Stored data ::
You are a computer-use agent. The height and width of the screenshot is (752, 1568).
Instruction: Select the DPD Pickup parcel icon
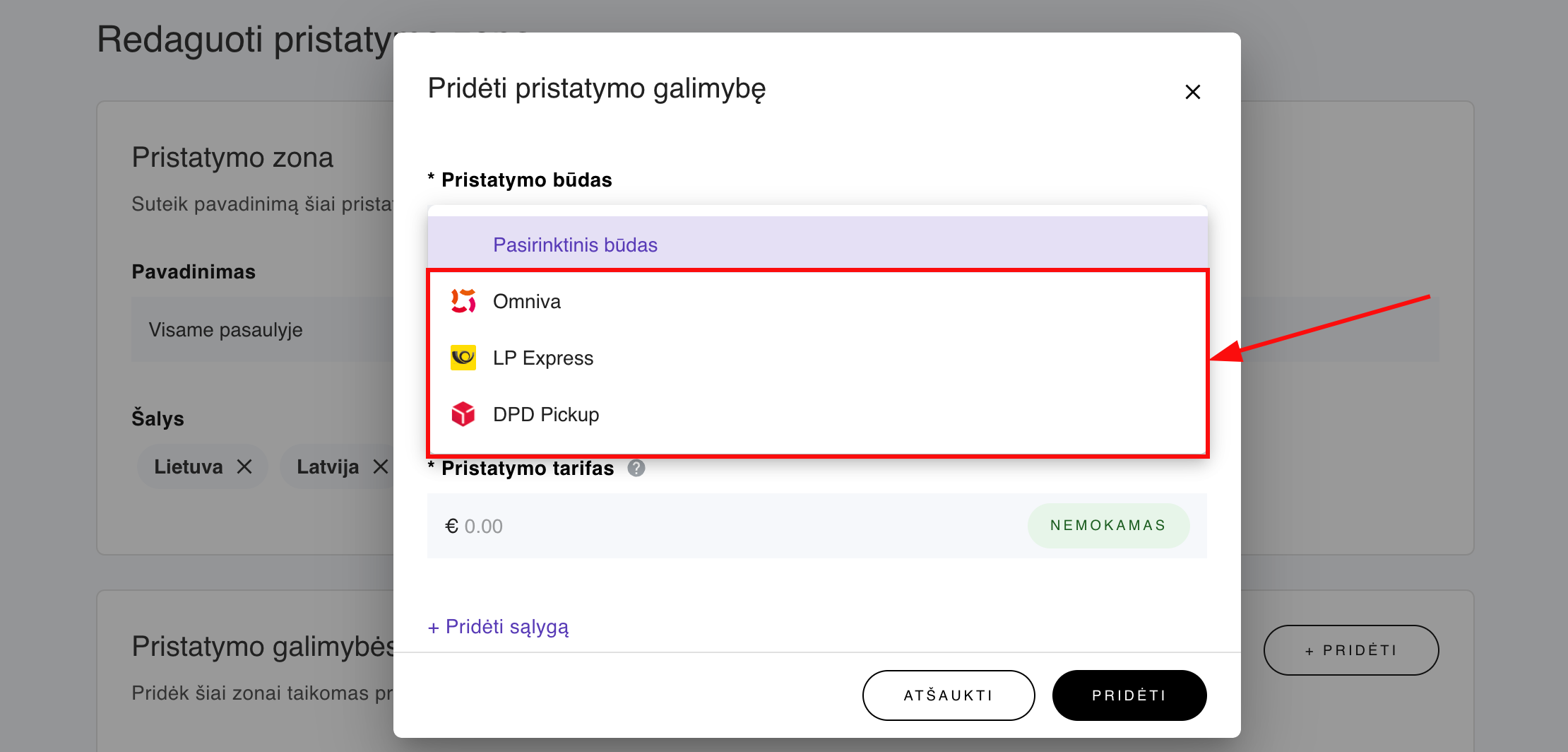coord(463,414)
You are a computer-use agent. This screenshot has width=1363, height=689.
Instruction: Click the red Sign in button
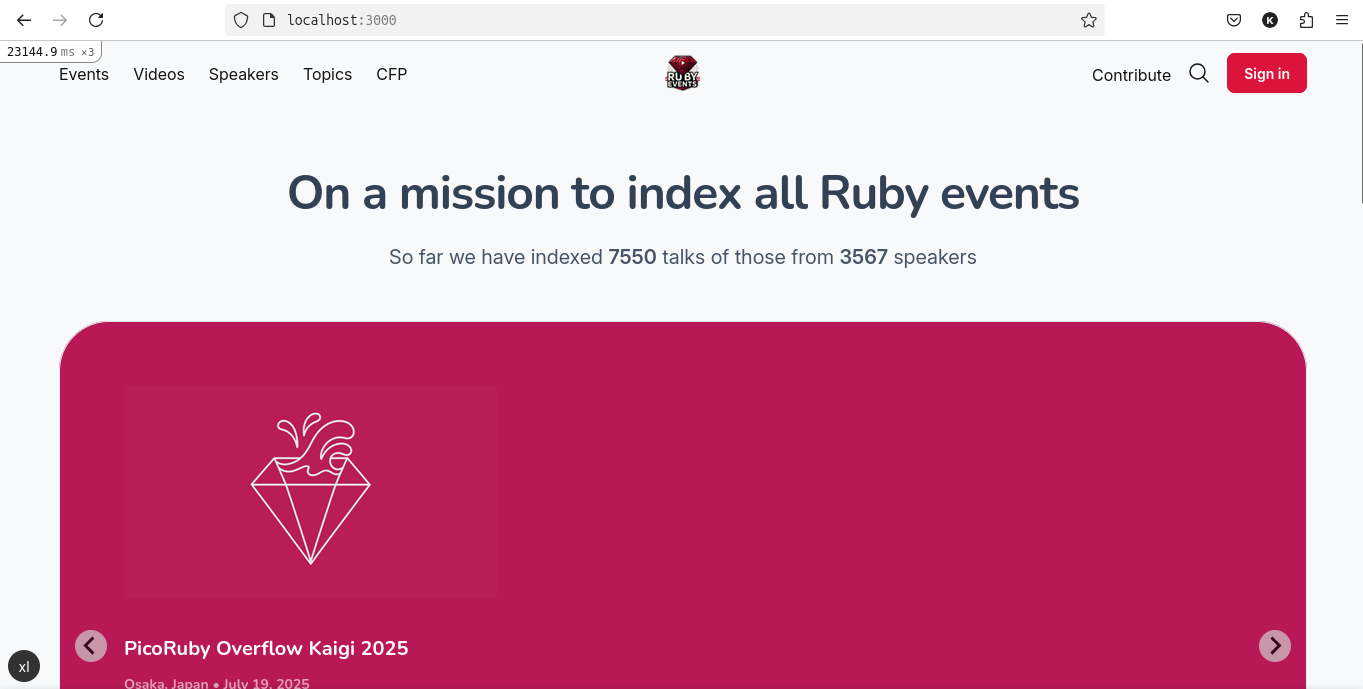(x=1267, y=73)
--
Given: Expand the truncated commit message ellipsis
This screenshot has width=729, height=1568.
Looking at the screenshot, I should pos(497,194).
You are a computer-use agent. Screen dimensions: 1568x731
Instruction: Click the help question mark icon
...
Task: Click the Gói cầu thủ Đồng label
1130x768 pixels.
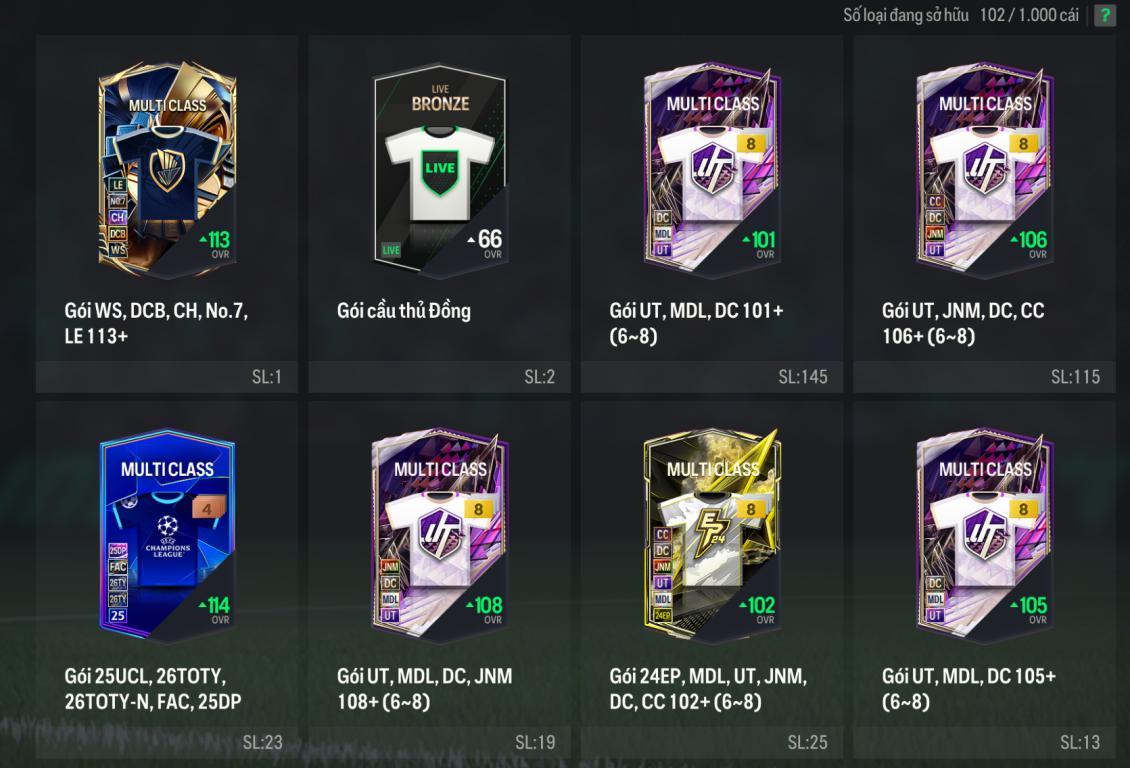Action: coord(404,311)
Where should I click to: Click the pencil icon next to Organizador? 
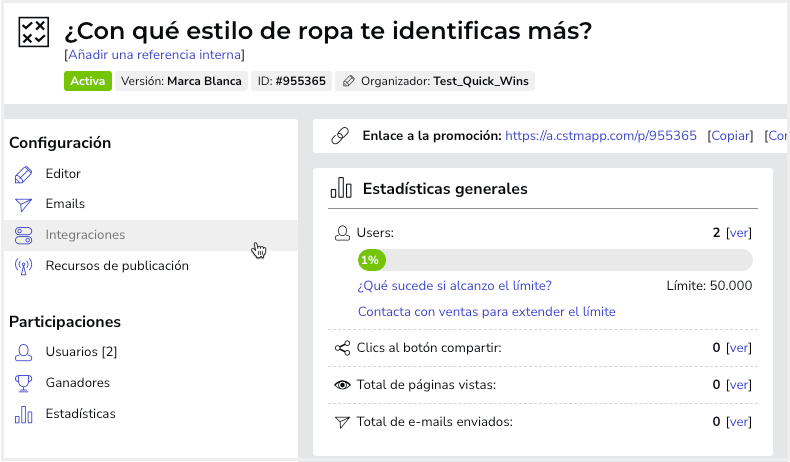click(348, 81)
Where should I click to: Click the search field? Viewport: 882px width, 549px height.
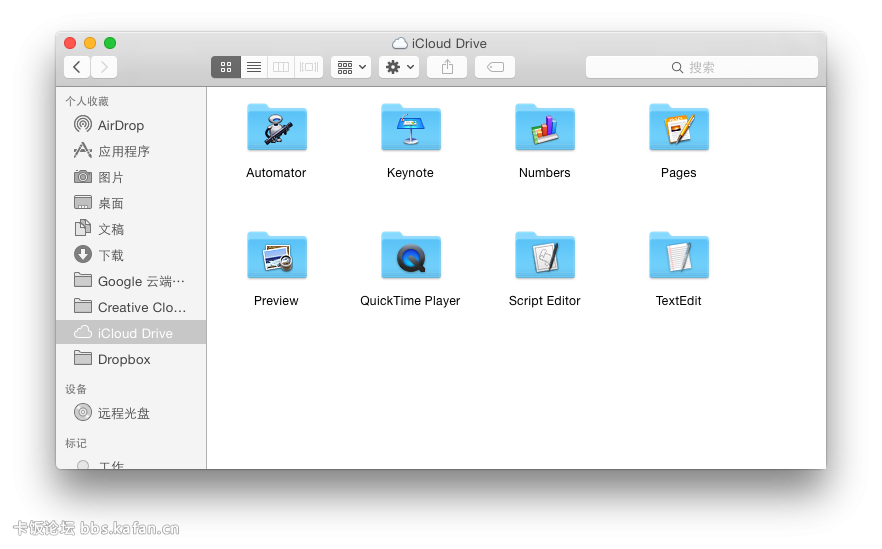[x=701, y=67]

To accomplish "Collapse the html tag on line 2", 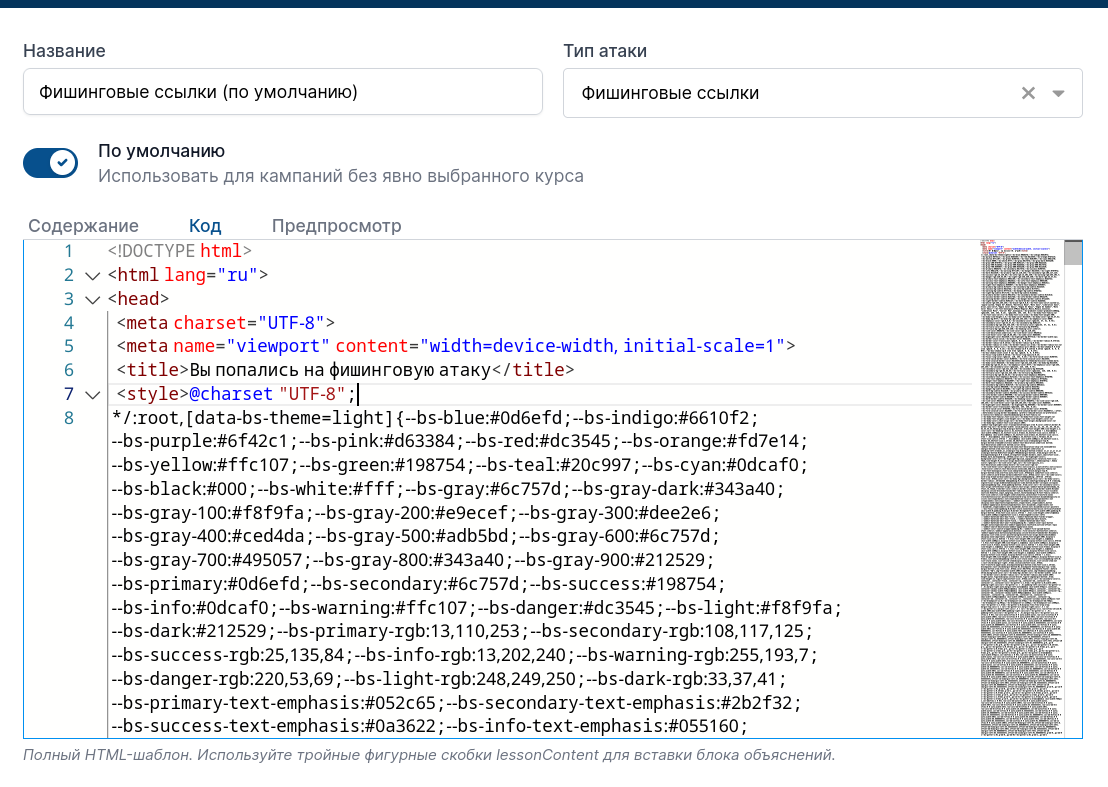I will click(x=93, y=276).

Work required :: Rewrite the items between the lines holding "You are a computer-use agent. The" and "(x=1267, y=73)", inclusive, with "Sign in" swapped for "Log in" and nothing else changed. Leave the pictures out of your answer.

Result ::
You are a computer-use agent. The height and width of the screenshot is (752, 1568).
Instruction: Select the DPD Pickup parcel icon
coord(463,414)
You are a computer-use agent. This screenshot has width=1363, height=689.
Instruction: Click the red Log in button
(x=1267, y=73)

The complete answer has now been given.